This is a situation that keeps coming up on our hospital service. I’m not looking for legal advice–I just want to know if my understanding of the concepts is correct. (Trust me, no controversial decision is going to be made without appropriate input.)
So let’s say I have a perfectly competent patient in the hospital–alert, oriented, capable of understanding the consequences of his decisions. That patient has, for whatever reason, also granted “power of attorney” to someone, typically a son or daughter. (They never know what kind of PoA or anything useful like that. They also seem to give PoA to people without functioning cell phones.)

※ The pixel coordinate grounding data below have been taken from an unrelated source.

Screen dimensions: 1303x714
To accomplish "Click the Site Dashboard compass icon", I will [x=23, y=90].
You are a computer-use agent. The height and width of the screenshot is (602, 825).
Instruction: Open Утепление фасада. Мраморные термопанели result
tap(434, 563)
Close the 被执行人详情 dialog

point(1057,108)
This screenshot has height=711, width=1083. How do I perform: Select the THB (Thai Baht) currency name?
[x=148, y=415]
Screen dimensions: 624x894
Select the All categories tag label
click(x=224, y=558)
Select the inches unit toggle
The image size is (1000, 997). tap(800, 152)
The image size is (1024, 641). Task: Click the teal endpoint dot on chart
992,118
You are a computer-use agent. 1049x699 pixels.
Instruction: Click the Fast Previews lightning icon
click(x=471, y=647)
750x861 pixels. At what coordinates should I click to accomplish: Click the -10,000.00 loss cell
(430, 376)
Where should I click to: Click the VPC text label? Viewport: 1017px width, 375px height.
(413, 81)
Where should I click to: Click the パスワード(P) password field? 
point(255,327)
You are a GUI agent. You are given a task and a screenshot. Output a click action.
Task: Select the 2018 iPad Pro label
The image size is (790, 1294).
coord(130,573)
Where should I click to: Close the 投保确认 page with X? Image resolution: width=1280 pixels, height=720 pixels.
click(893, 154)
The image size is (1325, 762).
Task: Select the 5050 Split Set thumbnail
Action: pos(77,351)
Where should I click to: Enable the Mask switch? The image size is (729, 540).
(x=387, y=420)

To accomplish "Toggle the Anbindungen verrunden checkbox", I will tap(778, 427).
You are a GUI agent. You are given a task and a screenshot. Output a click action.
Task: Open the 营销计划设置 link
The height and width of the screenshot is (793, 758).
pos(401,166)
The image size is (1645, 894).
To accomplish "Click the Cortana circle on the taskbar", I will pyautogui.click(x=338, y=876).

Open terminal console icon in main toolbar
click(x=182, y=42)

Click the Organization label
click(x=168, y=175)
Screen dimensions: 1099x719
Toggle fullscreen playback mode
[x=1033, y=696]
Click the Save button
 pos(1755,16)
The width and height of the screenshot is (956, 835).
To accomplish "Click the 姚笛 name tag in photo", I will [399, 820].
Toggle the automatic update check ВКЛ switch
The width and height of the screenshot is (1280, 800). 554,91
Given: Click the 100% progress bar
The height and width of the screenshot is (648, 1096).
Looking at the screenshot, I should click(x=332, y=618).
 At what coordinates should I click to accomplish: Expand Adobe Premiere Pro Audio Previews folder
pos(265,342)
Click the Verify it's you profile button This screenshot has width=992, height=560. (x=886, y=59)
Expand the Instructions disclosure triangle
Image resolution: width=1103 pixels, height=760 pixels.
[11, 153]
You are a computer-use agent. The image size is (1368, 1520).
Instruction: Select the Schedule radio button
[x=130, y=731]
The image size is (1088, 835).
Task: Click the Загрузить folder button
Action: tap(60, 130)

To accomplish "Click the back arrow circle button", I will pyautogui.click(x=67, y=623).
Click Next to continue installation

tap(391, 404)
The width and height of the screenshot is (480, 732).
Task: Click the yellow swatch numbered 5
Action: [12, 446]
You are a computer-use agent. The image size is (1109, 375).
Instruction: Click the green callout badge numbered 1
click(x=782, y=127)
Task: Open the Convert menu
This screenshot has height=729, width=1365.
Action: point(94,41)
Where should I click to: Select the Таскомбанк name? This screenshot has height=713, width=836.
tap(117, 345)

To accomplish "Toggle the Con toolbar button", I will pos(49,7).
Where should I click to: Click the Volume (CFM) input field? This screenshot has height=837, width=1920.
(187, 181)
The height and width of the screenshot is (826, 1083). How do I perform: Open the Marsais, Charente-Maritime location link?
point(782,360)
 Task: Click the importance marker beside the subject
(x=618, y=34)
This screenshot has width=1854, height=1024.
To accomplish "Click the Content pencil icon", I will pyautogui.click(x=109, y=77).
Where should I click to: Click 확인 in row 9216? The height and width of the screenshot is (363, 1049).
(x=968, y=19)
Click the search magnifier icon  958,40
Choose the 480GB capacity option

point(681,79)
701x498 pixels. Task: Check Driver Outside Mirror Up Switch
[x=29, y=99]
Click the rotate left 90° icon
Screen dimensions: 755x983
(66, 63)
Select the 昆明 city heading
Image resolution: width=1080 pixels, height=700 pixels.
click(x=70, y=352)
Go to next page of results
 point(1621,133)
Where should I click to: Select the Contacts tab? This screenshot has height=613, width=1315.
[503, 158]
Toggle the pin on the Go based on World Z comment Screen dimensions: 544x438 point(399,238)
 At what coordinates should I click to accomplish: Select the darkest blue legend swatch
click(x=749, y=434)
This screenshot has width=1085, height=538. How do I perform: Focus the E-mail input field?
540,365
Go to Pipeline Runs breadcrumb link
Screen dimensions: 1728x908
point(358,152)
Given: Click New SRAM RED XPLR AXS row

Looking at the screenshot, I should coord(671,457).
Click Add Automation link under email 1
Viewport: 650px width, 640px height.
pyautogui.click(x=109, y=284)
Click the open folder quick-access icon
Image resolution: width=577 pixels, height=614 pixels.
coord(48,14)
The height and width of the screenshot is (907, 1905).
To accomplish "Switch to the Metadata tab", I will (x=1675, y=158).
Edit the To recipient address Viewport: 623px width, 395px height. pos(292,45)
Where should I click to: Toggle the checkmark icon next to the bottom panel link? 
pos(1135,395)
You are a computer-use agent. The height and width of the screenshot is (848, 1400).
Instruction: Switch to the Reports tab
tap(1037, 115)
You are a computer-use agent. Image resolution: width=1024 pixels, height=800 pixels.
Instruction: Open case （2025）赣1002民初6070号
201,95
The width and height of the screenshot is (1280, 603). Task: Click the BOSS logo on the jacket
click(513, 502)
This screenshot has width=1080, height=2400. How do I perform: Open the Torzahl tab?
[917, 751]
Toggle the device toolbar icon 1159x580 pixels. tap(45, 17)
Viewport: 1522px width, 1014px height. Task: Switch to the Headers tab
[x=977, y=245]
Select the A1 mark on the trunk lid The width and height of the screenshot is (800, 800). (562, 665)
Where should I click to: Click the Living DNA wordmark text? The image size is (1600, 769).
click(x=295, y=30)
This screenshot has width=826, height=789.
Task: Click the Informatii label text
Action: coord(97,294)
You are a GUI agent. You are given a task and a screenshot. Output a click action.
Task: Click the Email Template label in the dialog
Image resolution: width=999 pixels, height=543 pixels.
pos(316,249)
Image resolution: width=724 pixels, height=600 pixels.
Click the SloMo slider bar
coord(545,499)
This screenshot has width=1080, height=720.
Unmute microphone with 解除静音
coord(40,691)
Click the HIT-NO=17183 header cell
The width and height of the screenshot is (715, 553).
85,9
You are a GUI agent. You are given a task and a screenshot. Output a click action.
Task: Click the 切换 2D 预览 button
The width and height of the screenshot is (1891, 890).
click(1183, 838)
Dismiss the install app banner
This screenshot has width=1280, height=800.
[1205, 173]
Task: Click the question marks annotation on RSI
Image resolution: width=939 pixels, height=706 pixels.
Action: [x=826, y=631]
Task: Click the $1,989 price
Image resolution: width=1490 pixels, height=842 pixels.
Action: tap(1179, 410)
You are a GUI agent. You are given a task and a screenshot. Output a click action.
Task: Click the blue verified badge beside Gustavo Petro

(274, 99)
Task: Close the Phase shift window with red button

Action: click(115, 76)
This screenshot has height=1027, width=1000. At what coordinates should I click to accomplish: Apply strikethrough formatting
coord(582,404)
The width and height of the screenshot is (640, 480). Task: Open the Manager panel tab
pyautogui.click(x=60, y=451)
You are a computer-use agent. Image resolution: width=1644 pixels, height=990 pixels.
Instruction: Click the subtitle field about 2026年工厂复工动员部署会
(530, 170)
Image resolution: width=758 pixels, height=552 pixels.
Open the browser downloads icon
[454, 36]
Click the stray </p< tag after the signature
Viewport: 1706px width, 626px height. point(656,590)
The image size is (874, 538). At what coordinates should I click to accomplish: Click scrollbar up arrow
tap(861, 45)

Is there any situation in which I would need to consult that PoA before accepting a decision the patient makes about his health care? It often comes up in terms of code status. The patient clearly says he wants to be a DNR, but the social services team insists that we have to get the PoA’s consent before we do that.
My understanding is that patient autonomy trumps all, and that if a competent patient tells me he wants to refuse a treatment, and he understands the consequences, that’s all I need to know. No one can override that decision, power of attorney or not.
The only place where it might get dicey is when finances get involved. The typical scenario is that a patient wants and needs to go to the nursing home, but the son who has PoA is cashing and spending her Social Security checks and doesn’t want them to stop coming. But even so, it seems to me like the patient’s best interests always win out in the end.
I don’t understand the problem. If the patient is right there, making what appears to be his/her own informed decisions, why does the topic of POAs even come up?
I understand that someone may have a financial POA to manage the person’s finances, but those either cease completely when the person becomes incapacitated (which does not apply here, as the patient is not incapacitated) or does not become functional until the person becomes incapacitated (which again is not applicable here as the patient is not incapacitated).
If it is a healthcare power of attorney (advance directive), it usually falls into the latter category and no one gets to make healthcare decisions for the patient unless the criteria has been met for determining the patient is indeed incapacitated (e.g. his/her own primary physician plus two other doctors declare him/her incompetent).
If the POA is financial, it’s the business office’s problem getting the bills paid and they are, in my humble opinion, exceedingly good at tracking down the people who pay.
Regarding healthcare, if the patient says DNR, then you DNR until and unless someone with a POA and an order from a court tells you not to. Surely your organization has a lawyer on tap to answer questions like this one.
This is just my opinion, not legal advice. IAAL but I am not your lawyer or anyone else’s lawyer and furthedr, I am not an elder care lawyer so my understanding may be applicable only in the state in which l am licensed to practice, which is probably not your state. Ignore all of the above, just to be safe.
I think hospitals are extremely leery about enforcing DNR and similar directives. I know one case in which a man had left explicit instructions that no extraordinary measures be taken to keep him alive. (It is relevant that he once told me that no relative had escaped Poland alive in 1939.) First he had a stroke that left him aphasic, but conscious and actually able to carry on a conversation, even a mathematical conversation, so long as all that was required of him were head shakes. After a couple years he had a catastrophic stroke that left him flatlined. At this point, some distant cousin appeared and insisted that the hospital take extreme measures. There was no PoA, but the hospital was (I infer) petrified of being sued and listened to the cousin rather than the clear directive.
My PoA with my father clearly states that he can revoke it at any time. It seems insane that any competent adult could not be able to make decisions for themselves and revoke their PoA at their option. If you read through the actual agreement it’s clearly granting me the authority to act as his attorney-in-fact only; there’s nothing to remotely suggest he’s giving up his ability to act and make binding decisions on his own.
A power of attorney permits the attorney-in-fact to act on behalf of the principal, but does not restrict the ability of the principal to act (or revoke the power at any time). As you no doubt are aware, a health care proxy/power only comes into effect when the patient is unable to make medical decisions.
The one thing that would limit a patient’s ability to make medical decisions would be certain guardianship orders issued from a court of competent jurisdiction. In New York at least there are two types of guardianships “of the person” and “of the property” (though there can be a combined order). A guardian of the property controls the person’s assets and financial affairs, but has no control over medical or other personal decisions. A guardian of the person has the legal right and responsibility to make the ward’s personal life decisions, including those relating to medical care. Only when a patient has a guardian of the person (or whatever they call it in your state), would the patient’s wishes be able to be overridden by another.
A PoA may only be used for the benefit of the grantor. In the OP’s example, if the son is acting contrary to the *interests *of the parent, the action is invalid.
If the parent is able to make a decision, that overrides. If an outsider, e.g. the hospital, observes what it reasonably believes to be an abuse of the PoA, it’s legally bound to a) refuse the attorney in fact’s (son’s) order, and b) demand a Court order before paying any attention to the son.